The first nuclear fission chain reaction should nevertheless occur as early as Tuesday, September 3: “the night teams, who finally attack their workstation at 9:00 p.m., will initiate the physical action” that will bring the reactor to be “in this state of initiated and maintained stable nuclear reaction,” Régis Clément, deputy director of the French group’s nuclear production division, told the press. The operation should “take about ten hours,” he specified.
“To go to the coupling, we are talking about the end of autumn, because ahead of us, we have a fairly substantial test program,” said Régis Clément, who announced a rise “in successive stages”, before the nuclear core could “show its credentials”. EDF CEO Luc Rémont had assured that the divergence, a major stage in the reactor start-up operations, would be “imminent” at the beginning of July. If it only began on Monday, it is because the Flamanville teams encountered “hazards”, which led to “a certain number of additional operations” to be carried out during the summer, according to Régis Clément. As for full power, promised until then by the end of the year, it will take “several months”, according to Régis Clément, who did not give a new date.
EDF revises upwards its estimate of nuclear production for 2024
Concretely, it will still take some time before Flamanville’s electricity arrives on the other side of the socket.

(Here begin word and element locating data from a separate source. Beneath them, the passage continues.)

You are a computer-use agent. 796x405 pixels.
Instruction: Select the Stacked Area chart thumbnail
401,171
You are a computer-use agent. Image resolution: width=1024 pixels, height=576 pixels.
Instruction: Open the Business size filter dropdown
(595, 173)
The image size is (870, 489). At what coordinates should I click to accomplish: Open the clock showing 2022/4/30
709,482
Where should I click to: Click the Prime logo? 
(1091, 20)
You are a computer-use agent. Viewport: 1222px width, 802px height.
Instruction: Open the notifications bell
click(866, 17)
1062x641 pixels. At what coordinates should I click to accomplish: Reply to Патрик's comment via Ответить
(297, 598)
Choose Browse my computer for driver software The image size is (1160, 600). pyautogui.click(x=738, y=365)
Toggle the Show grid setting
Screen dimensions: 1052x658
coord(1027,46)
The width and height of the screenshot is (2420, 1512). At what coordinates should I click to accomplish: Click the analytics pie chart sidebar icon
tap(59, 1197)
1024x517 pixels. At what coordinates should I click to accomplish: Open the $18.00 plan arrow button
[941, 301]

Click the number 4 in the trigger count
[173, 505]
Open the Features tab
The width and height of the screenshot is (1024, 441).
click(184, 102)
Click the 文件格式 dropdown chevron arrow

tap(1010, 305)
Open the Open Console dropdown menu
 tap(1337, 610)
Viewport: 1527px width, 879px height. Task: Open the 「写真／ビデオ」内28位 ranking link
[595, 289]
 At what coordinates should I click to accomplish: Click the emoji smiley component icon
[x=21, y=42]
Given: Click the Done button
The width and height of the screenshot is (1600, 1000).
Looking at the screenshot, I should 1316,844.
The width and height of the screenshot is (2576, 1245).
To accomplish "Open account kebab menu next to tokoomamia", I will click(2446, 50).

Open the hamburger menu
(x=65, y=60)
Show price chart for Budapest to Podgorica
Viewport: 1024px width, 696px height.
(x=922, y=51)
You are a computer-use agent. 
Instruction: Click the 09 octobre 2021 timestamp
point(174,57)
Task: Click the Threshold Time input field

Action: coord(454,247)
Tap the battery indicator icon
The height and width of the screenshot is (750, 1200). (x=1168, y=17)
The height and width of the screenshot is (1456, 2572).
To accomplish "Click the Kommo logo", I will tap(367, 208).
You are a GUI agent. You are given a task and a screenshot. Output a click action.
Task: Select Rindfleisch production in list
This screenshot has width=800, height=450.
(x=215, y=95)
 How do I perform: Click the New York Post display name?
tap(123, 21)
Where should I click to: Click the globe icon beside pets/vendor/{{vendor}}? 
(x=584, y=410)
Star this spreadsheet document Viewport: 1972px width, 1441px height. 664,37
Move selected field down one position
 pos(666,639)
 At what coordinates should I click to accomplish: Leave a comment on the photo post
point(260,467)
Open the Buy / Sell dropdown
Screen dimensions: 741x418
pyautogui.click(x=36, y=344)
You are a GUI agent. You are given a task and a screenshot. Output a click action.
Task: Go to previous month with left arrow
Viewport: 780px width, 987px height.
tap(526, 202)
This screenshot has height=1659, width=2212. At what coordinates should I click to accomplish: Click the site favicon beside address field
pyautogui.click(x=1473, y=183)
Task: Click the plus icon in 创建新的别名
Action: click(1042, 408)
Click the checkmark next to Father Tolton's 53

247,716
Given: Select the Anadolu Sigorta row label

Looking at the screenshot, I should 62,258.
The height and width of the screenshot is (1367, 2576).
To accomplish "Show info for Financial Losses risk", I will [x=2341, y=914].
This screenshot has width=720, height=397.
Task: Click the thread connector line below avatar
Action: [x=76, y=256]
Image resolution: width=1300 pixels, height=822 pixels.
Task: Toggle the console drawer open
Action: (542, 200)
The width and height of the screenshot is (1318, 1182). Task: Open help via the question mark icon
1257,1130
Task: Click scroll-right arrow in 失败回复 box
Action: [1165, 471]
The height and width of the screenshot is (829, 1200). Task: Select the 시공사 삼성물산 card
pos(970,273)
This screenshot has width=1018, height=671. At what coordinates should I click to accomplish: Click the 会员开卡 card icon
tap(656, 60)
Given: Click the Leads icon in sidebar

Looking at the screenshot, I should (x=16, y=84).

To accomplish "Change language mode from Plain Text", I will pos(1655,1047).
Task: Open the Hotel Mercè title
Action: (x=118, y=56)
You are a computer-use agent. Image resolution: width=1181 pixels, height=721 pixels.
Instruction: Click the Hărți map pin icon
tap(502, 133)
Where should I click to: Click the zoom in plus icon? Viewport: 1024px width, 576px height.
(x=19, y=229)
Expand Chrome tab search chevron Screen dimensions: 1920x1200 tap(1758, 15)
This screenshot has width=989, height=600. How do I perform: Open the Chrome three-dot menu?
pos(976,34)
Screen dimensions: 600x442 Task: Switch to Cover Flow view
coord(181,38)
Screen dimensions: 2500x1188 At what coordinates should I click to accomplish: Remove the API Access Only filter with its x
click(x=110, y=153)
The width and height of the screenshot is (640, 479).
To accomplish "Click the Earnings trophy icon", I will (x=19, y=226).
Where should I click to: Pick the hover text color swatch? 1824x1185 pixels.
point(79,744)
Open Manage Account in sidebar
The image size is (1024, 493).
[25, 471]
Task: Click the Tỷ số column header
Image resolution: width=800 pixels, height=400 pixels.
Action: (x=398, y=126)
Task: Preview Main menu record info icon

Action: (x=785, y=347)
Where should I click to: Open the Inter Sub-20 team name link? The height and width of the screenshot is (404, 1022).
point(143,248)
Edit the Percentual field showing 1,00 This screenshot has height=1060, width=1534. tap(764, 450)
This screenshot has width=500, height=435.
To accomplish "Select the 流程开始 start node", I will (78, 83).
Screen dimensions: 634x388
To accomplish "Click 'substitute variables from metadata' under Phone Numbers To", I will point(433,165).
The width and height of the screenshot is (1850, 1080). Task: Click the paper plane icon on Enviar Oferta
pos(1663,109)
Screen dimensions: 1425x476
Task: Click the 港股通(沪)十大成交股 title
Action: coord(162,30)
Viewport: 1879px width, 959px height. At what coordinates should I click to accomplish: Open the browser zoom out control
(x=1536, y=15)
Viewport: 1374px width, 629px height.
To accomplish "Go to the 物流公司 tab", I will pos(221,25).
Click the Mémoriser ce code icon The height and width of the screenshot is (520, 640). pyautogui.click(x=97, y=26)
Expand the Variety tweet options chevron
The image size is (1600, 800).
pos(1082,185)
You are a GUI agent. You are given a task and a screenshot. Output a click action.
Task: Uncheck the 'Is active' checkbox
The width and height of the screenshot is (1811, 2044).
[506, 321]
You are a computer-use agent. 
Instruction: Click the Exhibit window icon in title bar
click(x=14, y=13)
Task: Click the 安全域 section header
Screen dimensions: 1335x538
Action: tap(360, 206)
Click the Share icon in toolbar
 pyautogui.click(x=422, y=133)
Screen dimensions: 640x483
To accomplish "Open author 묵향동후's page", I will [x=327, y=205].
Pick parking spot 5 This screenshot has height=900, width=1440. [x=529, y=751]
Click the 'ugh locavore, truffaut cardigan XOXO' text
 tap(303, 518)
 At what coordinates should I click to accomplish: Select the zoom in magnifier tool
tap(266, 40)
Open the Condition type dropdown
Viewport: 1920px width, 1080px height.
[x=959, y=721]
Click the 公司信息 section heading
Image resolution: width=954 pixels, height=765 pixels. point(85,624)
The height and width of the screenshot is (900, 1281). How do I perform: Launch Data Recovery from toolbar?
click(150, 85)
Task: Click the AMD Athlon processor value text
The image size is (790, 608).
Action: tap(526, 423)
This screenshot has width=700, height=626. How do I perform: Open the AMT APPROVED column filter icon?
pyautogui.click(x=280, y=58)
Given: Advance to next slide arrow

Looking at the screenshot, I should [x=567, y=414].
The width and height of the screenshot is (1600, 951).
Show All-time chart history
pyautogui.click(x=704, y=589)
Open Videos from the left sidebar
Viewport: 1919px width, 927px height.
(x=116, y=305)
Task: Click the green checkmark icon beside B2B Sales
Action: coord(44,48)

But what makes this EPR so exceptional? On franceinfo, Emmanuelle Galichet, a teacher-researcher in nuclear physics for the National Conservatory of Arts and Crafts (CNAM), declared on Tuesday, September 3: “[On peut alimenter] about 2 million people with one reactor. It’s really colossal.”
Although EDF has nevertheless obtained the “go” from the ASN to launch operations and take a new crucial step, this is yet another setback for a project that is already 12 years behind schedule for this new pressurized water reactor, the 4th of this type installed in the world. While President Emmanuel Macron has decided to relaunch nuclear power, by ordering six EPR2 reactors (and eight additional ones as an option) from the energy company, the start-up of the Flamanville EPR, even if it was decided well before, has a highly symbolic dimension.
In addition to the ASN authorization, the other good news came from the existing fleet: EDF has significantly revised upwards its estimate of nuclear production for the year 2024, now between 340 and 360 TWh, compared to a range of 315 to 345 TWh initially planned, an increase not including the Flamanville EPR. “The other 56 reactors are performing better than what we had integrated,” said Regis Clément, so much so that the production of “the EPR will arrive in addition.”
Many setbacks
“The ‘corrosion’ file was less sensitive than expected,” he added. “This revision of the nuclear production estimate for 2024 is based on the improvement in the performance of unit shutdowns, industrial control of inspections and repair sites related to the stress corrosion file, and the absence of major climatic hazards during the summer,” according to the EDF press release.
Technical difficulties, poor workmanship, manufacturing defects, welding faults… The many setbacks that have affected the EPR construction site have repeatedly threatened to shut it down. In 2011, the Fukushima nuclear accident in Japan reopened the nuclear debate, while François Hollande, who came to power in 2012, wanted to reduce the share of nuclear power in France to 50% in electricity production. At the same time, the bill for what can be described as an industrial mess is increasing, now estimated at 13.2 billion euros by EDF, four times the initial estimate of 3.3 billion. In 2020, the Court of Auditors had estimated it at 19 billion, including in particular the “additional financing costs”. It should be noted that the last power plants to enter service were those of Chooz (Ardennes), in 2000 and Civaux (Vienne), in 2002.